Sages of the Kabalah prescribed an order of study for the entire night of Shavuot, which includes passages from the written Torah, the oral Torah, the Zohar as well as a summary of the six hundred and thirteen mitzvoth. This order of study (Tikun) was performed in accord with a passage in the Zohar which commends those who remain awake the night of Shavuot in anticipation of the hour of receiving the Torah; when the people of Israel became joined to the Torah and both became as one. Since the hour of the giving of the Torah is, as it were, the hour of wedding between Israel and the Torah, it is proper to be engaged in preparing the ornaments of the bride the previous night.
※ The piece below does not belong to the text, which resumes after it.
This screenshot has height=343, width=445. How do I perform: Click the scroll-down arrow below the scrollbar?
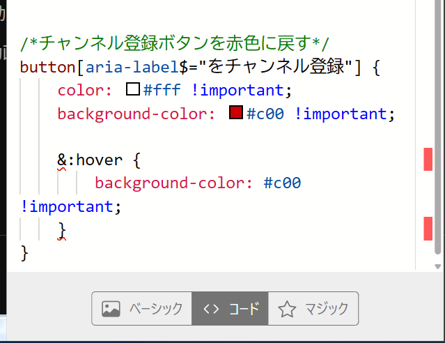tap(437, 266)
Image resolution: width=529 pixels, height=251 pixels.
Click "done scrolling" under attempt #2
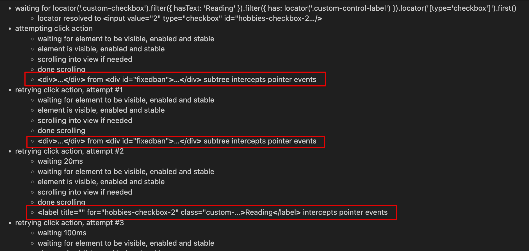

It has also been suggested that the order of study for this night was intended to rectify the fault of those who first received the Torah – amongst whom there were many who overslept that night, and had to be awakened to receive the Torah.


On the first day of Shavuot, the Torah reading is from the Book of Ruth on the second day of Shavuot is that it recalls the story of how Ruth embraced the Religion of Israel. Some other reasons are:

  1. The story of Rut took place during the beginning of the barley harvest – the same period as Shavuot.
  2. According to tradition, King David was born and died on Shavuot, and since David was a descendant of Ruth , we read Megillat Rut on Shavuot.
  3. ‘From her very birth, Ruth was worthly of accepting upon herself the yoke of mitzvoth’ and the very letters of her name bear witness to it. The letters for Ruth add up to six hundred and six which together with the seven Noahide laws add up to six hundred and thirteen; and there are 613 Laws in the Torah. (the Gaon of Vilna)
  4. Our fathers had the status of Converts when they accepted the Torah (in order to enter the covenant they were required to undergo circumsicion and immersion as is the case with Converts). In honour of Ruth who was a convert and became Mother of Israel’s Royal family we say ‘ When we received the Torah, we are all Converts’.